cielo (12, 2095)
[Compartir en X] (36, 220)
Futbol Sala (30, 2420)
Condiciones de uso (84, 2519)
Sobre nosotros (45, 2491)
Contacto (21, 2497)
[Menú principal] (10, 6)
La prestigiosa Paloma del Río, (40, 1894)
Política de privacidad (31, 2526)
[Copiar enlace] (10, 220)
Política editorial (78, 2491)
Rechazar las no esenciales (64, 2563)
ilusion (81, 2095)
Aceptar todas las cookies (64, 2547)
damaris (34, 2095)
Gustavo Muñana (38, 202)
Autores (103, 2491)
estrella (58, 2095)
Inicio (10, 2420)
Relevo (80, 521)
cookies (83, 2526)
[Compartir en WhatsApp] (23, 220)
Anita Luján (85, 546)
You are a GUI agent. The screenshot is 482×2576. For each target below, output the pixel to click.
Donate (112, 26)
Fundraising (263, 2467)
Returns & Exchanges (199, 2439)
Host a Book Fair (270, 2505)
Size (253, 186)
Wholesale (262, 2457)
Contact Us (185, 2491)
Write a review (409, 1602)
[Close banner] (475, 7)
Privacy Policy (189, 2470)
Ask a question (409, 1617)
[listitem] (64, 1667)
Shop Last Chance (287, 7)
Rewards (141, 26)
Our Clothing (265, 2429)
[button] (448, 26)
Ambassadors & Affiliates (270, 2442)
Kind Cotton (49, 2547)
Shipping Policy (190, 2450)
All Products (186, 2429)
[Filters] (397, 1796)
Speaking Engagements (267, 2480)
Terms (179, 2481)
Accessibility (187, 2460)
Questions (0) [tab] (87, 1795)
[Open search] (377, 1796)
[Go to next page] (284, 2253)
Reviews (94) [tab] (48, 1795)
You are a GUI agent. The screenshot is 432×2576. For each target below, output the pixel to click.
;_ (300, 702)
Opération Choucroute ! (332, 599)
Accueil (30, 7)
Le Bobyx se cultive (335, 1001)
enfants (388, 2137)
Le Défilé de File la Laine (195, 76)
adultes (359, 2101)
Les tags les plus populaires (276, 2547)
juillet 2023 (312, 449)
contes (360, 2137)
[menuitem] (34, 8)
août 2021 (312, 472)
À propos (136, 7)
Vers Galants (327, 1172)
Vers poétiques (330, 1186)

────

Exercise objective >> What should appear is an exact copy of the lines from the one with "adultes (359, 2101)" through the end of the entries above, ends included, and no other text.

Output for this task >>
adultes (359, 2101)
Les tags les plus populaires (276, 2547)
juillet 2023 (312, 449)
contes (360, 2137)
[menuitem] (34, 8)
août 2021 (312, 472)
À propos (136, 7)
Vers Galants (327, 1172)
Vers poétiques (330, 1186)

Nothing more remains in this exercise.